The full survey results are online at www.aem.org in the Industry Trends section.

OSHA proposes recordkeeping change to improve illness data
The U.S. Department of Labor’s Occupational Safety and Health Administration (OSHA) is proposing to revise its Occupational Injury and Illness Recording and Reporting (recordkeeping) regulation by restoring a column on the OSHA Form 300 to better identify work-related musculoskeletal disorders (MSDs). The rule does not change existing requirements for when and under what circumstances employers must record musculoskeletal disorders on their injury and illness logs.

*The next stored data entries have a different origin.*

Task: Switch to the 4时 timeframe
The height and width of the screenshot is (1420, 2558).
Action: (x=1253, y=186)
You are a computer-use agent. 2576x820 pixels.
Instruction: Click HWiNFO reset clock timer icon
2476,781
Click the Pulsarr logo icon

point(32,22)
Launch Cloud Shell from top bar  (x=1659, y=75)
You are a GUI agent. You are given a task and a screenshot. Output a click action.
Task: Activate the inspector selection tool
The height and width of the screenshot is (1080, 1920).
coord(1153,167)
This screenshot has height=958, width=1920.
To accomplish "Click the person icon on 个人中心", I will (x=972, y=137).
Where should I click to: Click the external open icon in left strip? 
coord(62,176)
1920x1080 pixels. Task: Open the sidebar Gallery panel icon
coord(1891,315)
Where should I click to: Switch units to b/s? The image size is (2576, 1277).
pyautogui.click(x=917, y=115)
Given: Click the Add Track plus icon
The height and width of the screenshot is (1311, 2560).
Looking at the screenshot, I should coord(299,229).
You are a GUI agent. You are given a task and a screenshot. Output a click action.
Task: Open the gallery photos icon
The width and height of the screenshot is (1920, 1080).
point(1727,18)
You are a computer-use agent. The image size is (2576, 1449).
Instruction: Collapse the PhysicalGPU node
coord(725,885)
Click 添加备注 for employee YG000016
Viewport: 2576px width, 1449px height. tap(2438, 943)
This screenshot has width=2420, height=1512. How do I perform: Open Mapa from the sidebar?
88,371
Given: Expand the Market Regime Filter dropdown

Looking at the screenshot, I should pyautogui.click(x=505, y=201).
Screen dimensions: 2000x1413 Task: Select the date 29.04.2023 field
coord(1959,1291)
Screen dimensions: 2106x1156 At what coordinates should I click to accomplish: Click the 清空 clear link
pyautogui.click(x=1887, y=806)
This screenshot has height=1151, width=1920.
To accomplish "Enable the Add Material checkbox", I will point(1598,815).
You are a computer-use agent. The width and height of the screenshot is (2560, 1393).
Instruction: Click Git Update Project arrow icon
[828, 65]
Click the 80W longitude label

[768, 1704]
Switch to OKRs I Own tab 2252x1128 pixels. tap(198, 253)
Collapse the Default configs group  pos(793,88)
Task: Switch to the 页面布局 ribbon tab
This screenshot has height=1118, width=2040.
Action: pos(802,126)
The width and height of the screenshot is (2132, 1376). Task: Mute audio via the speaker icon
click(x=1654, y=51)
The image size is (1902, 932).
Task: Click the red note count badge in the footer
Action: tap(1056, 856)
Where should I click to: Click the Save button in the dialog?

Many employers are currently required to keep a record of workplace injuries and illnesses, including work-related MSDs, on the OSHA Form 300 (Log of Work-Related Injuries and Illnesses). The proposed rule would require employers to place a check mark in a column for all MSDs they have recorded.

The proposed requirements are identical to those contained in the OSHA recordkeeping regulation that was issued in 2001. Prior to 2001, OSHA’s injury and illness logs contained a column for repetitive trauma disorders that included noise and MSDs. In 2001, OSHA separated noise and MSDs into two separate columns, but the MSD column was deleted in 2003 before the provision became effective. OSHA is now proposing to restore the MSD column to the OSHA Form 300 log.

“Restoring the MSD column will improve the ability of workers and employers to identify and prevent work-related musculoskeletal disorders by providing simple and easily accessible information,” said Assistant Secretary of Labor for OSHA Dr. David Michaels. “It will also improve the accuracy and completeness of national work-related injury and illness data.”